## Exercise input
┄┄┄┄┄┄
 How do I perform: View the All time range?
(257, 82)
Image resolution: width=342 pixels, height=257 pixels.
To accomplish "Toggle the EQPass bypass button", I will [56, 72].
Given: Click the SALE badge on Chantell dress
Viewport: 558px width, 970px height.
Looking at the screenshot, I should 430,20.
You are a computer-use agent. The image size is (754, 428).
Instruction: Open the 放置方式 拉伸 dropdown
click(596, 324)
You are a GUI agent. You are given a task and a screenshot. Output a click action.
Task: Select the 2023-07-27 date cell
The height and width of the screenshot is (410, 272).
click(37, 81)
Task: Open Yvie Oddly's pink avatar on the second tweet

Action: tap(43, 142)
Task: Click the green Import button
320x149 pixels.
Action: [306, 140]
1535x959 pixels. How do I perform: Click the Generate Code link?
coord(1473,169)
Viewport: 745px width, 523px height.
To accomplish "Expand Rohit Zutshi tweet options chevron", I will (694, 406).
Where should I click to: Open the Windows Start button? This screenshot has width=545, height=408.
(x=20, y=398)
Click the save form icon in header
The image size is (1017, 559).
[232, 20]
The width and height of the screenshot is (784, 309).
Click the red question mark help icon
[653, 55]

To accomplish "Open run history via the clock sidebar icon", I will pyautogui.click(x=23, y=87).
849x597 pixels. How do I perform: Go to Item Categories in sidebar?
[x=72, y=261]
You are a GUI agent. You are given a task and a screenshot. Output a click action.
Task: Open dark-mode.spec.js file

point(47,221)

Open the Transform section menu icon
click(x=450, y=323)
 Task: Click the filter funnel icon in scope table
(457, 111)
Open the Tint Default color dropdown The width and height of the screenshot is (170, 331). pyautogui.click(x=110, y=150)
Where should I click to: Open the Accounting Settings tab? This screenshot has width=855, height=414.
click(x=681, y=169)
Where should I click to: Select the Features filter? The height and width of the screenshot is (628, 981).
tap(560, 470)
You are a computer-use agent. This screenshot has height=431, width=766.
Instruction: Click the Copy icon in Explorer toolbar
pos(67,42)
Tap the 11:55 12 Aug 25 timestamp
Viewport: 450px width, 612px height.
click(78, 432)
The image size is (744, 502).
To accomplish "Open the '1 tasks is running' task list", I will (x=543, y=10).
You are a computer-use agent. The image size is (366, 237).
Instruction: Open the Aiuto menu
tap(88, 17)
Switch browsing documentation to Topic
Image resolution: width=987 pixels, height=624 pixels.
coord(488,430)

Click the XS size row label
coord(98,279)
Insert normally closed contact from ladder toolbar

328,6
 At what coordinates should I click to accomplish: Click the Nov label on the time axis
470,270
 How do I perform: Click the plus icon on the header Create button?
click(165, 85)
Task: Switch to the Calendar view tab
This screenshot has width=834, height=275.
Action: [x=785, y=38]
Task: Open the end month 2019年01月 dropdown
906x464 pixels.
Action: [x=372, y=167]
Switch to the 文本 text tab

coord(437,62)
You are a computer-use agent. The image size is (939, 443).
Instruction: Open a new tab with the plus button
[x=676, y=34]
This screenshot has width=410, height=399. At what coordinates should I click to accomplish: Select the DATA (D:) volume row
┄┄┄┄┄┄
## Task goal
Please reproduce the lines starting at the one that contains "Task: Open Yvie" and ending at the one that contains "will (x=543, y=10).", including both of those lines, with each line copied without any change.

## Problem solution
Task: Open Yvie Oddly's pink avatar on the second tweet

Action: tap(43, 142)
Task: Click the green Import button
320x149 pixels.
Action: [306, 140]
1535x959 pixels. How do I perform: Click the Generate Code link?
coord(1473,169)
Viewport: 745px width, 523px height.
To accomplish "Expand Rohit Zutshi tweet options chevron", I will (694, 406).
Where should I click to: Open the Windows Start button? This screenshot has width=545, height=408.
(x=20, y=398)
Click the save form icon in header
The image size is (1017, 559).
[232, 20]
The width and height of the screenshot is (784, 309).
Click the red question mark help icon
[653, 55]

To accomplish "Open run history via the clock sidebar icon", I will pyautogui.click(x=23, y=87).
849x597 pixels. How do I perform: Go to Item Categories in sidebar?
[x=72, y=261]
You are a GUI agent. You are given a task and a screenshot. Output a click action.
Task: Open dark-mode.spec.js file

point(47,221)

Open the Transform section menu icon
click(x=450, y=323)
 Task: Click the filter funnel icon in scope table
(457, 111)
Open the Tint Default color dropdown The width and height of the screenshot is (170, 331). pyautogui.click(x=110, y=150)
Where should I click to: Open the Accounting Settings tab? This screenshot has width=855, height=414.
click(x=681, y=169)
Where should I click to: Select the Features filter? The height and width of the screenshot is (628, 981).
tap(560, 470)
You are a computer-use agent. This screenshot has height=431, width=766.
Instruction: Click the Copy icon in Explorer toolbar
pos(67,42)
Tap the 11:55 12 Aug 25 timestamp
Viewport: 450px width, 612px height.
click(78, 432)
The image size is (744, 502).
To accomplish "Open the '1 tasks is running' task list", I will (x=543, y=10).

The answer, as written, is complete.